*PROVIDED TEXT*.
--------------------

The Offence of Intent to Murder in New South Wales

by &
Information on this page was reviewed by a specialist defence lawyer before being published. Click to read more.
Castlereagh St Sydney building where the shooter went

A shooting at the offices of a Sydney law firm has led to the arrest of a 79-year old man, who has been charged with intent to murder. 

The man opened fire at the offices of Van Cooney Lawyers on Castlereagh Street in Sydney’s Central Business District, shooting the firm’s 77-year old principal Van Cooney in the groin area. 

The lawyer’s employees bravely intervened and restrained the alleged shooter until the arrival of police. 

It is alleged the assailant was holding a pistol while carrying a bag containing a sawn off M1 carbine semi-automatic rifle. Around 40 police officers attended the scene, effectively shutting down the area.

The alleged gunman has additionally been charged with two counts each of causing danger with a firearm, unauthorised use or possession of a pistol or prohibited firearm and acquiring a pistol while subject to firearms prohibition order.

He was refused bail in Downing Centre Local Court today.

Police investigations are continuing.

--------------------

*GIVEN PROBLEM 1*.
Answer these from the shooting article:
(a) How old is the man who was arrested?
(b) On which street are the law firm's offices?
(c) In which court was he refused bail?
*GIVEN PROBLEM 2*. Carry on the article about the Sydney law firm shooting from the point where it stops.
The lines that follow have nothing to do with the shooting article.

--------------------

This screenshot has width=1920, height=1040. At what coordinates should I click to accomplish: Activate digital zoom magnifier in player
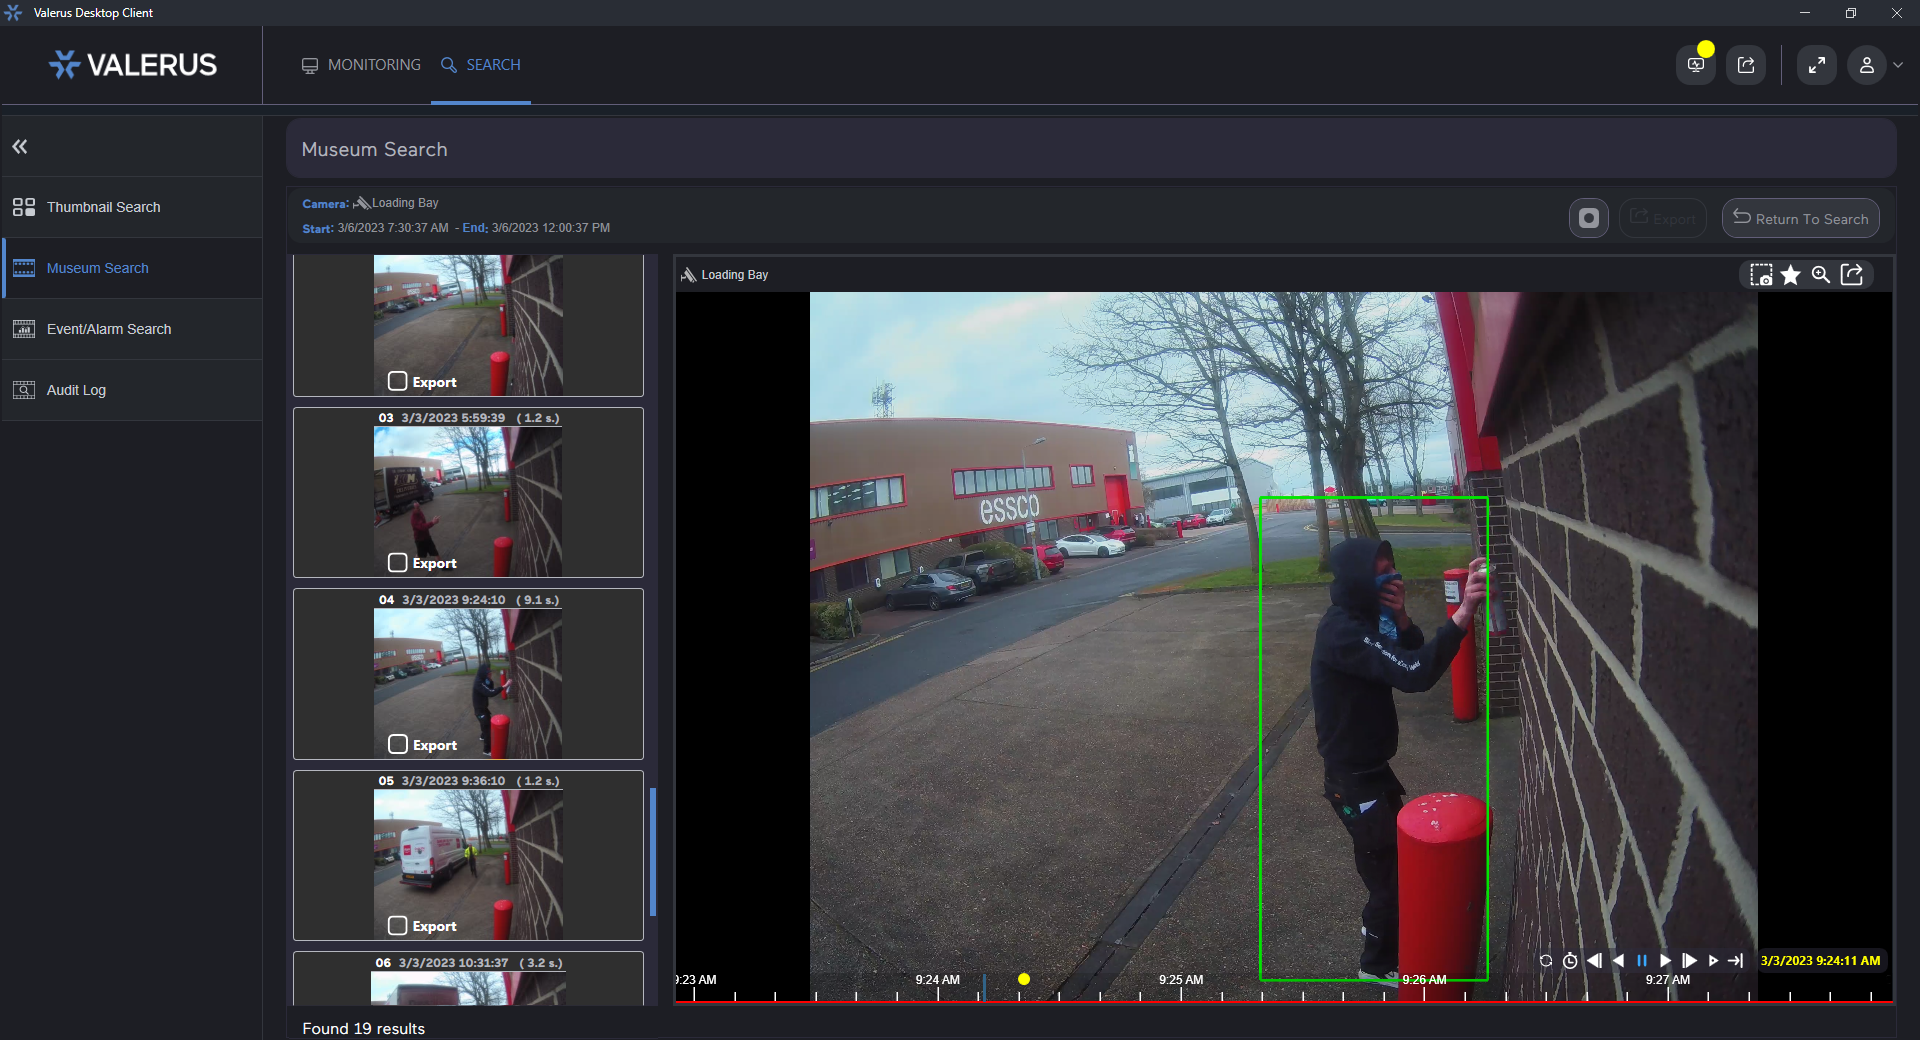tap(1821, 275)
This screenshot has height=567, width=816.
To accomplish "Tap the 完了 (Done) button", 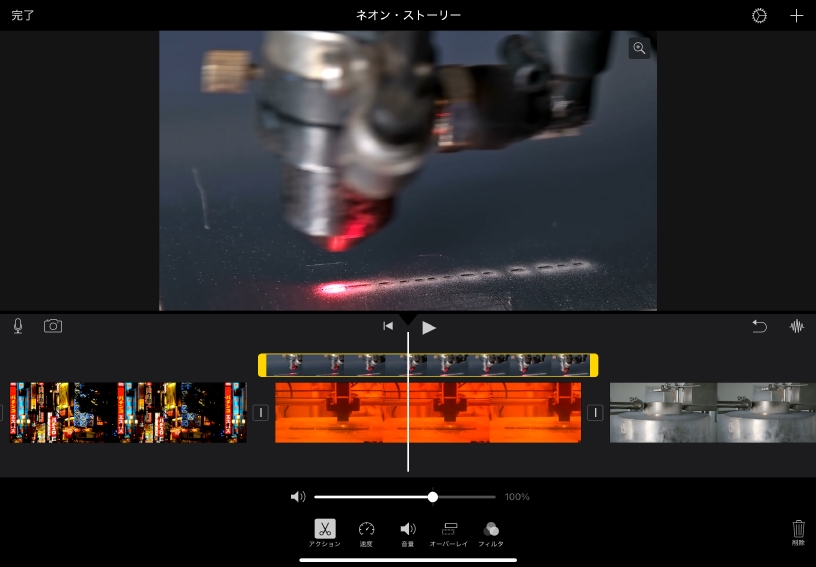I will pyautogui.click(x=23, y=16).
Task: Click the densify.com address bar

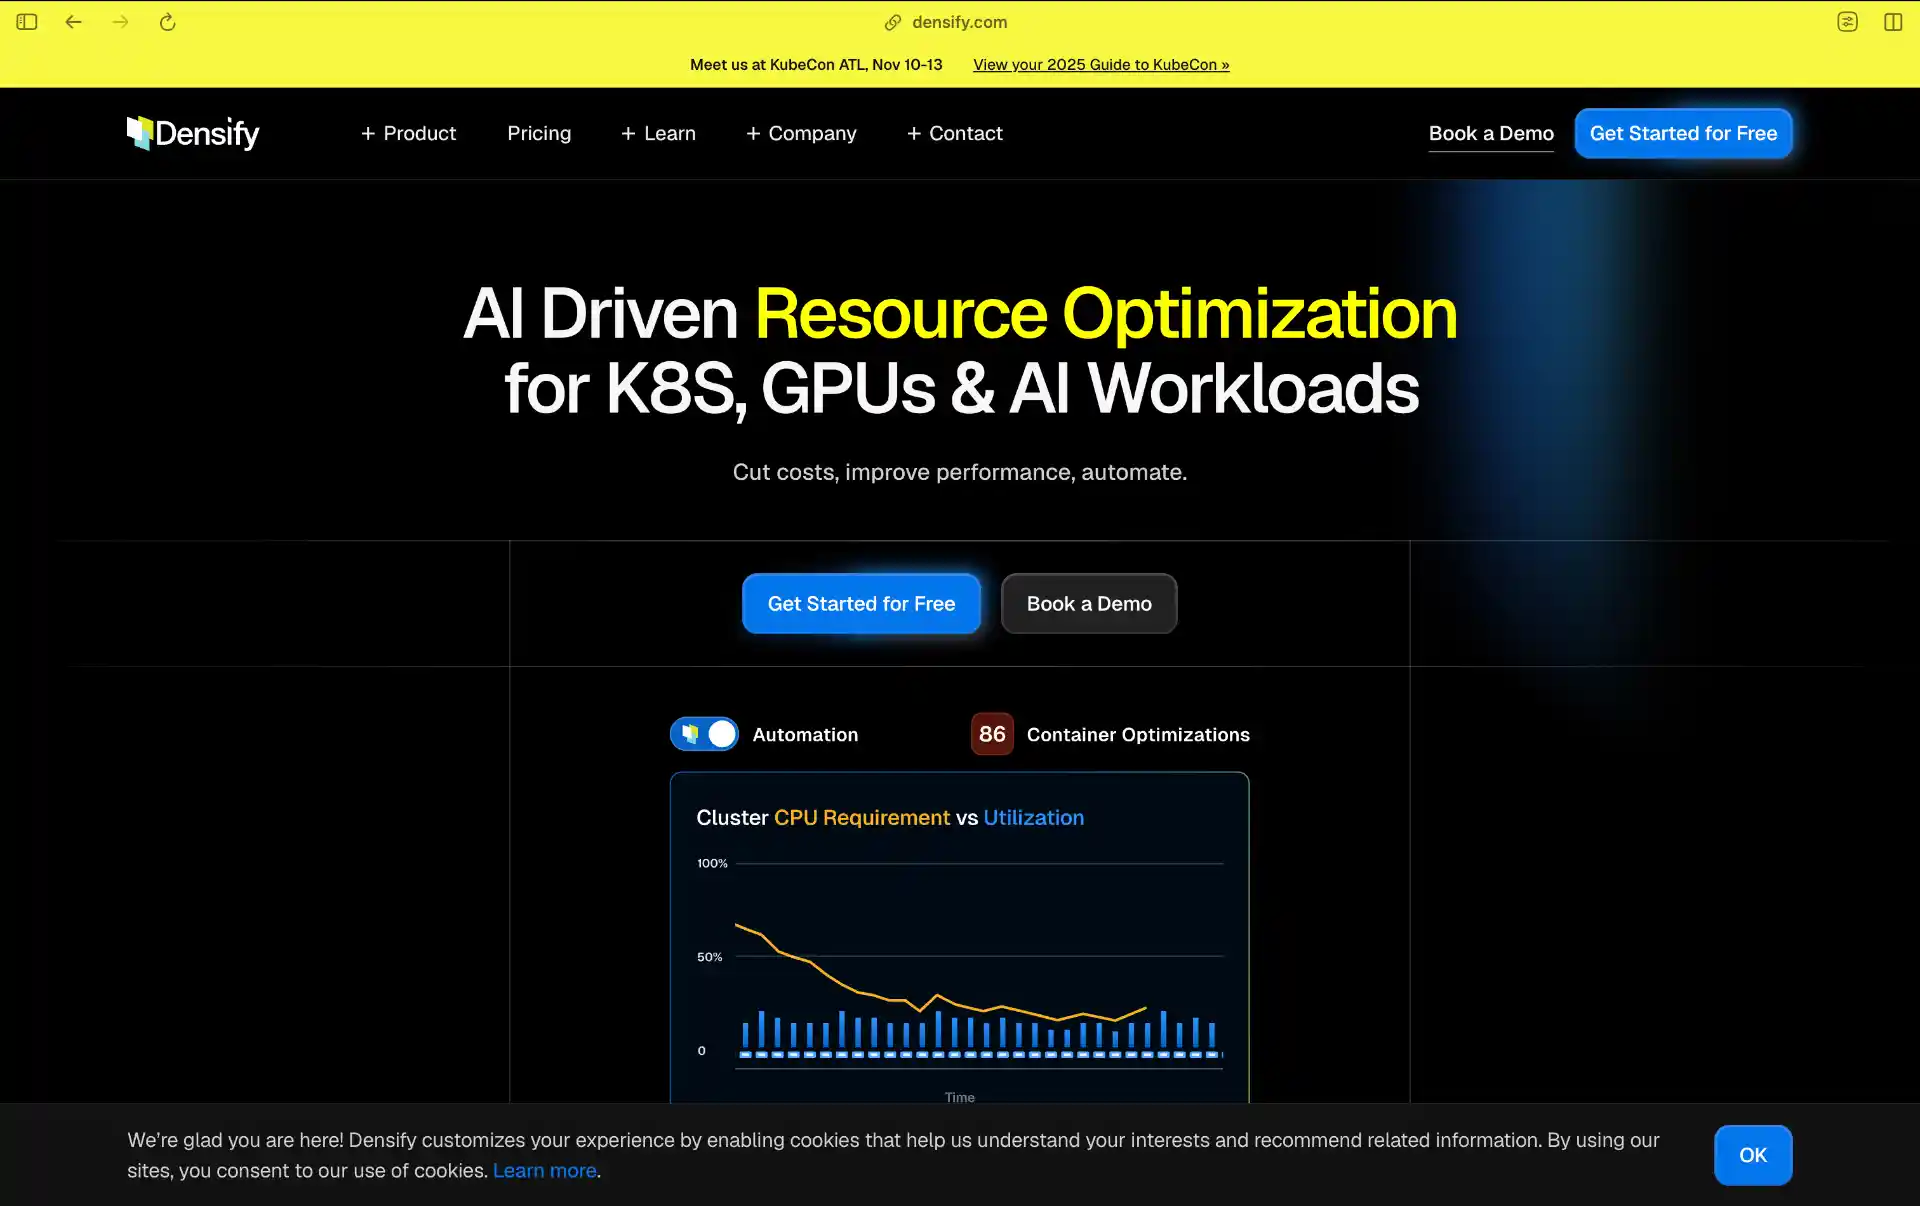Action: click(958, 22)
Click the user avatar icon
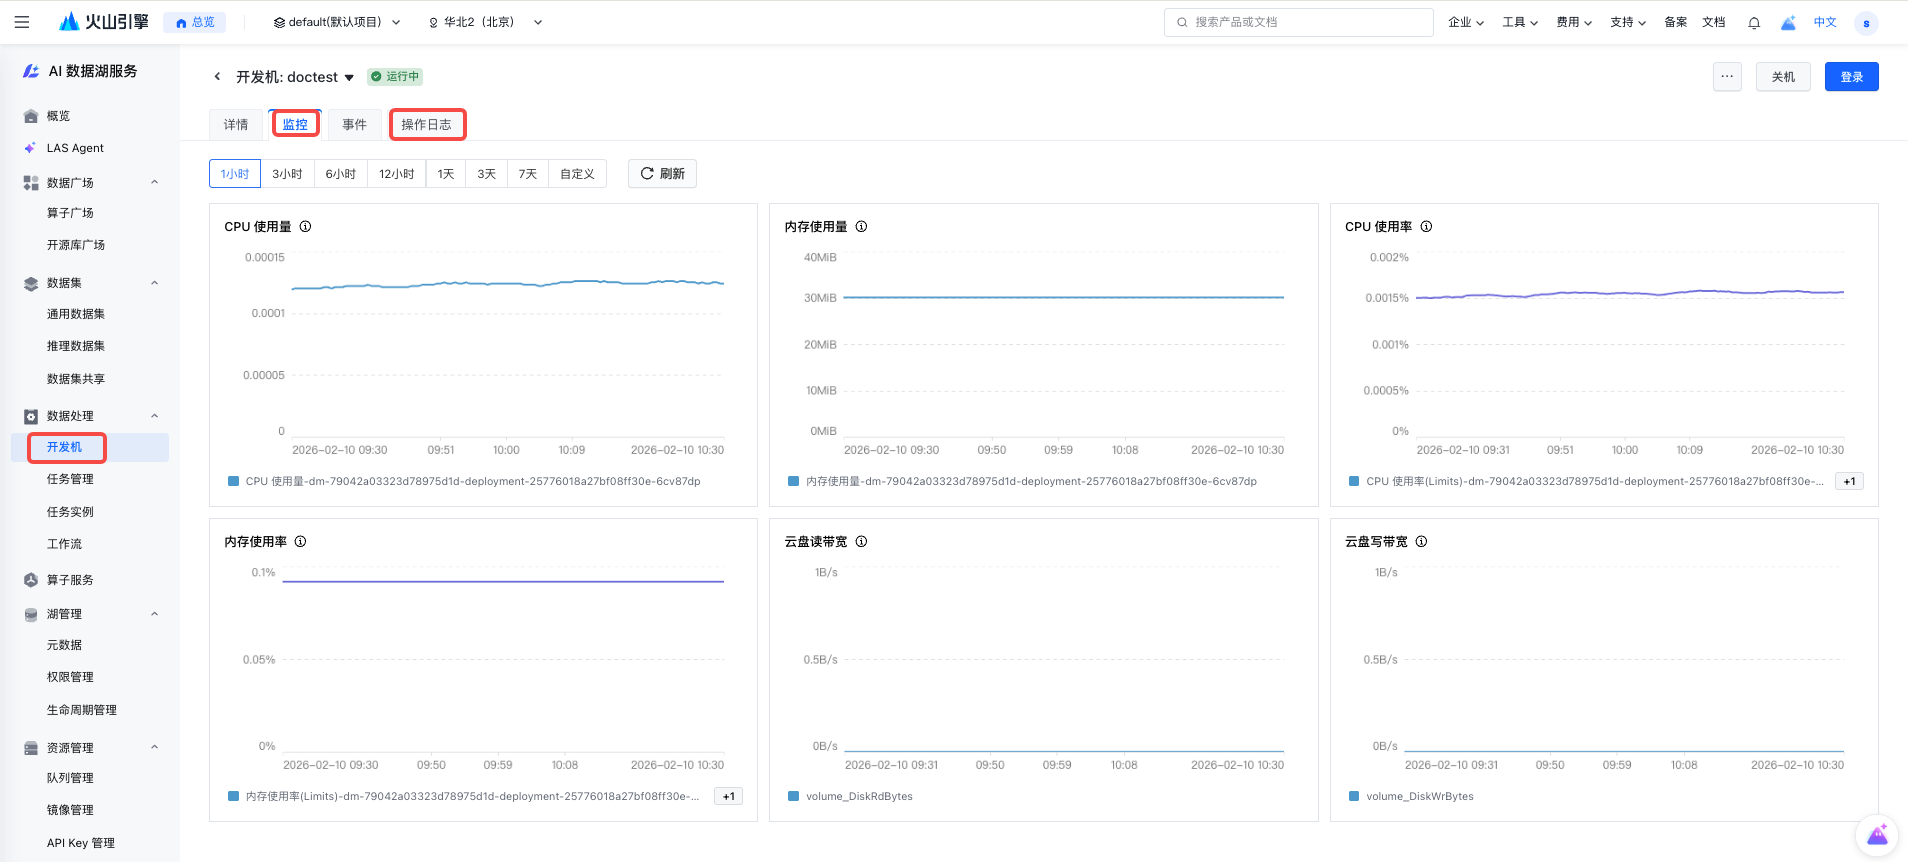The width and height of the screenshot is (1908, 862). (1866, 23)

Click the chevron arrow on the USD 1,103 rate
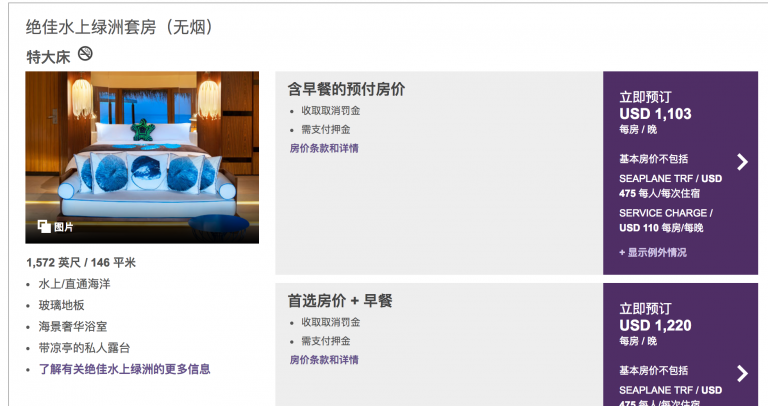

--------------------

*RIGHT ANSWER 1*.
(a) 79 years old
(b) Castlereagh Street
(c) Downing Centre Local Court

*RIGHT ANSWER 2*.
The offence of intent to murder 

Committing an act upon a person with the intention of murdering them – an offence also known as intent to murder or attempted murder – is a crime contained in section 27 of the Crimes Act 1900 (NSW) which carries a maximum penalty of 25 years in prison.

To establish the offence, the prosecution must prove beyond reasonable doubt that:

  1. You administered poison or any other destructive thing to a person, or you otherwise caused such a substance to be taken by the person, or you wounded or caused grievous bodily harm to a person, and
  1. You intended by doing so to murder the person.

‘Wound’ means to break both layers of the skin being the dermis and epidermis.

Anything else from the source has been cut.